# plakat betta sketch



## peaches3221 (Jun 1, 2010)

i tried to draw a plakat betta using my new unnamed boy as a model. I know it's not very good, but hey, I tried! :lol: I am not sure if I want to shade it in with pencil, or go over it with ink and color it in with colored pencil, marker or water color. what do you think? anyway, I hope you like it! :-D


----------



## Nutt007 (Sep 22, 2009)

Nice! But the gill goes up from the bottom of the body. 
I love the mouth.


----------



## Sweeda88 (Dec 6, 2010)

Nutt007 said:


> Nice! But the gill goes up from the bottom of the body.
> I love the mouth.


What she said. lol


----------



## Nutt007 (Sep 22, 2009)

Sweeda88 said:


> What *she* said. lol


:-? What?
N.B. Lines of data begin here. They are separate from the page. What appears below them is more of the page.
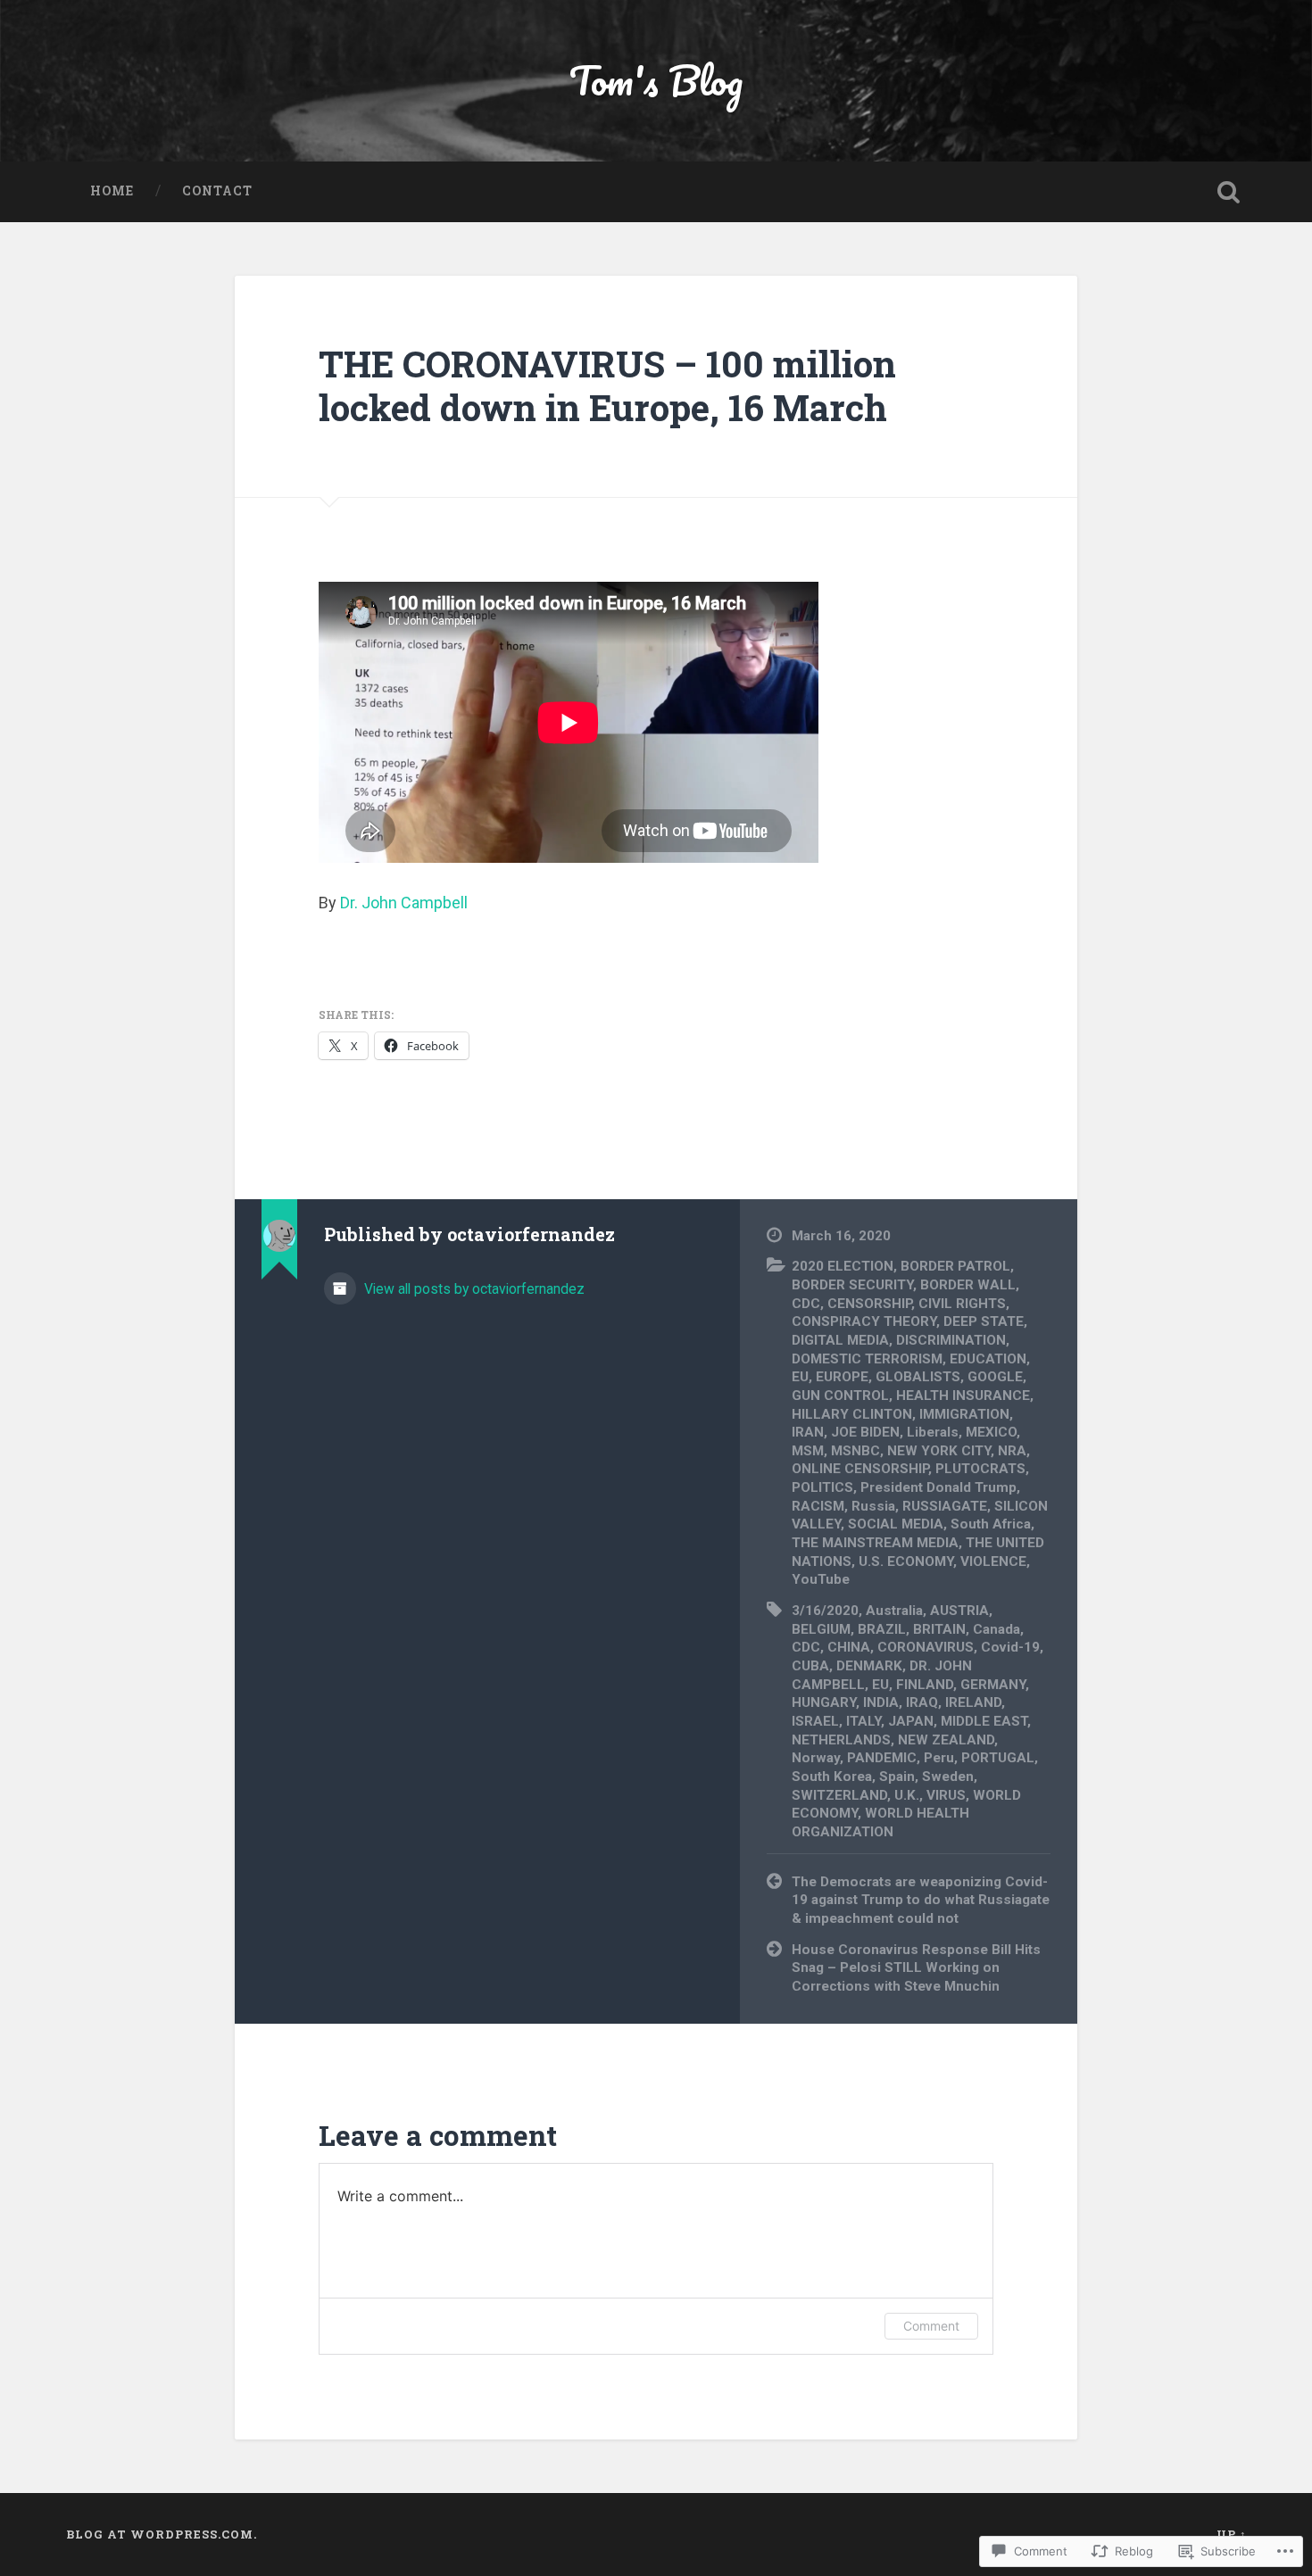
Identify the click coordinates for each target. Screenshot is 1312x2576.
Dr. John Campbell (404, 902)
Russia (873, 1506)
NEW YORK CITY (939, 1451)
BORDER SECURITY (852, 1285)
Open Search (1229, 192)
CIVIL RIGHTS (962, 1304)
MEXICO (991, 1432)
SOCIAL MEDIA (895, 1524)
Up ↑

Read my signature.


----------



## Sweeda88 (Dec 6, 2010)

ACK. I'm sorry.  Please don't kill me... I am thoroughly embarrassed now.


----------



## Nutt007 (Sep 22, 2009)

Well, the Betta community is made up of mostly females, so it is easy to mistake people. xD


----------



## peaches3221 (Jun 1, 2010)

thanks! lol yeah your right, i'll have to fix the gills...


----------